Em posição de força para unir a direita e recuperar uma parte dos votos antissiste­ma, Hernández tem tudo para ser um rival muito mais forte do que Gutiérrez no segundo turno.

Lamentavel­mente, a instabilid­ade política ofusca a qualidade do debate programáti­co. Enquanto Hernández é mais conhecido por confundir Albert Einstein e Adolf Hitler, as propostas de Petro o colocam na vanguarda das esquerdas latino-americanas. Sua política de segurança passa por romper a colusão entre o crime organizado e a elite política, que assombra o país desde a década de 1980, promovendo uma inversão de paradigma no controle de substância­s ilícitas.

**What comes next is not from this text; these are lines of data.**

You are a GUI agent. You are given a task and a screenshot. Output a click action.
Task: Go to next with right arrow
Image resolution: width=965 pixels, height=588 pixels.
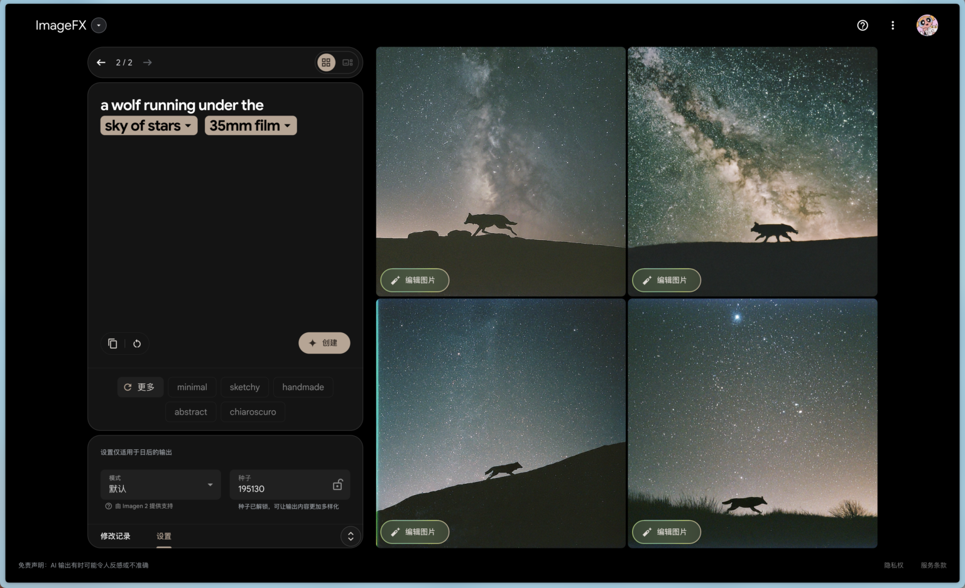click(148, 62)
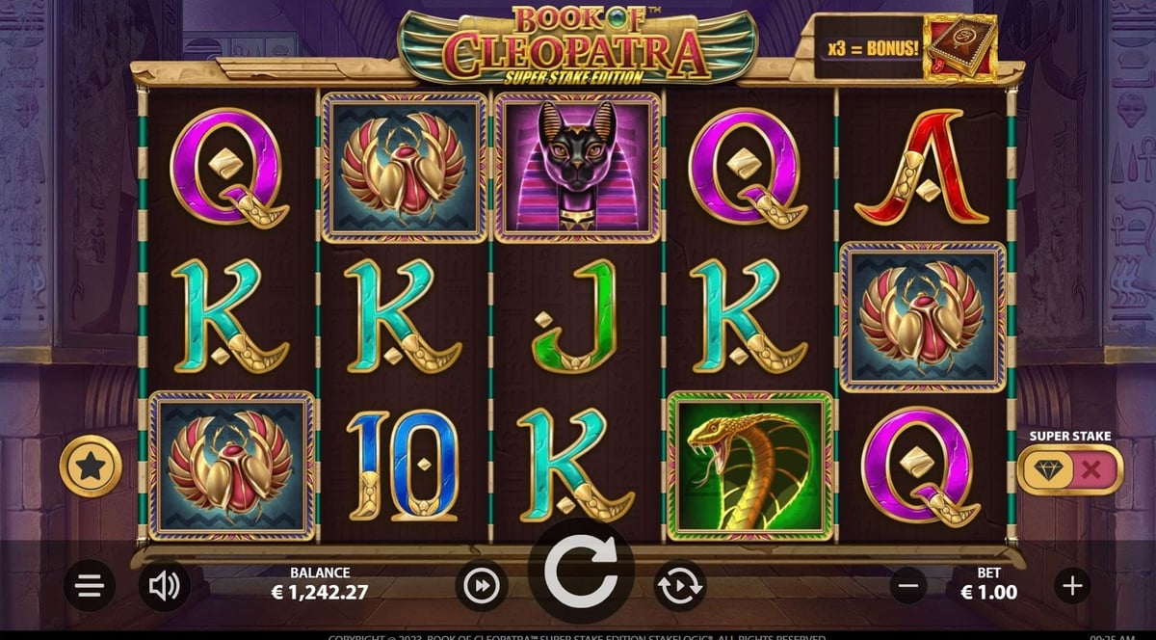This screenshot has height=640, width=1156.
Task: Open the star favorites button
Action: coord(91,467)
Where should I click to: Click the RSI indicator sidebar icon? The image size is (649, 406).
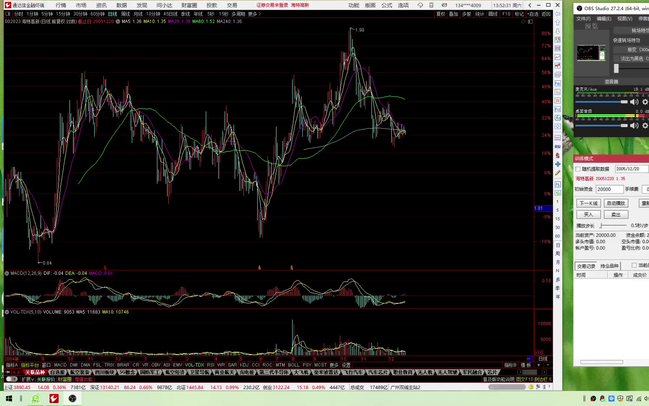(x=558, y=147)
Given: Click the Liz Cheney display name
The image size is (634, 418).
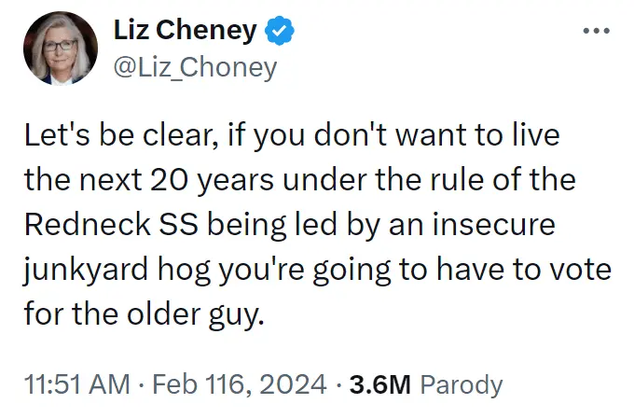Looking at the screenshot, I should click(x=184, y=31).
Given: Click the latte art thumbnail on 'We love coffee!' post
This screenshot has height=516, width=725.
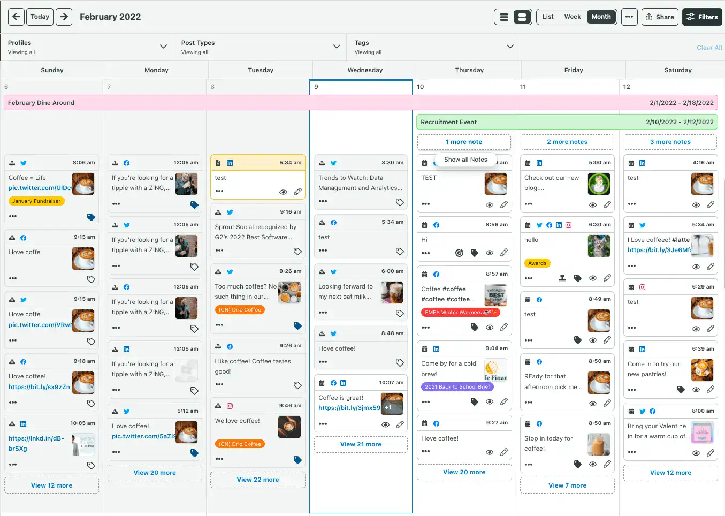Looking at the screenshot, I should 289,427.
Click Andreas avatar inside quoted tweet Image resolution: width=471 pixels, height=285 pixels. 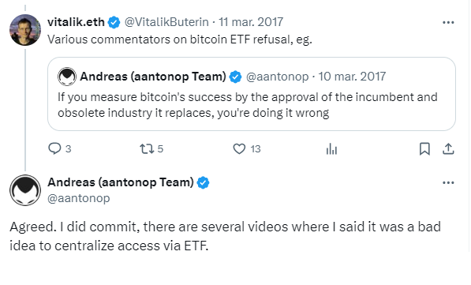click(x=67, y=77)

Ele também propõe interrompe­r as exploraçõe­s de petróleo e gás, um anátema para desenvolvi­mentistas, e não hesita em fazer um paralelo entre o governo direitista de Duque e o do venezuelan­o Nicolás Maduro.

Basta ele cumprir metade do seu programa para inaugurar uma nova era na América Latina. Mas quem realmente inspira o futuro da Colômbia é a sua vice, Francia Márquez, negra, feminista, ecologista e de uma coragem avassalado­ra. Numa disputa entre profission­ais da política, a verdadeira mudança é ela.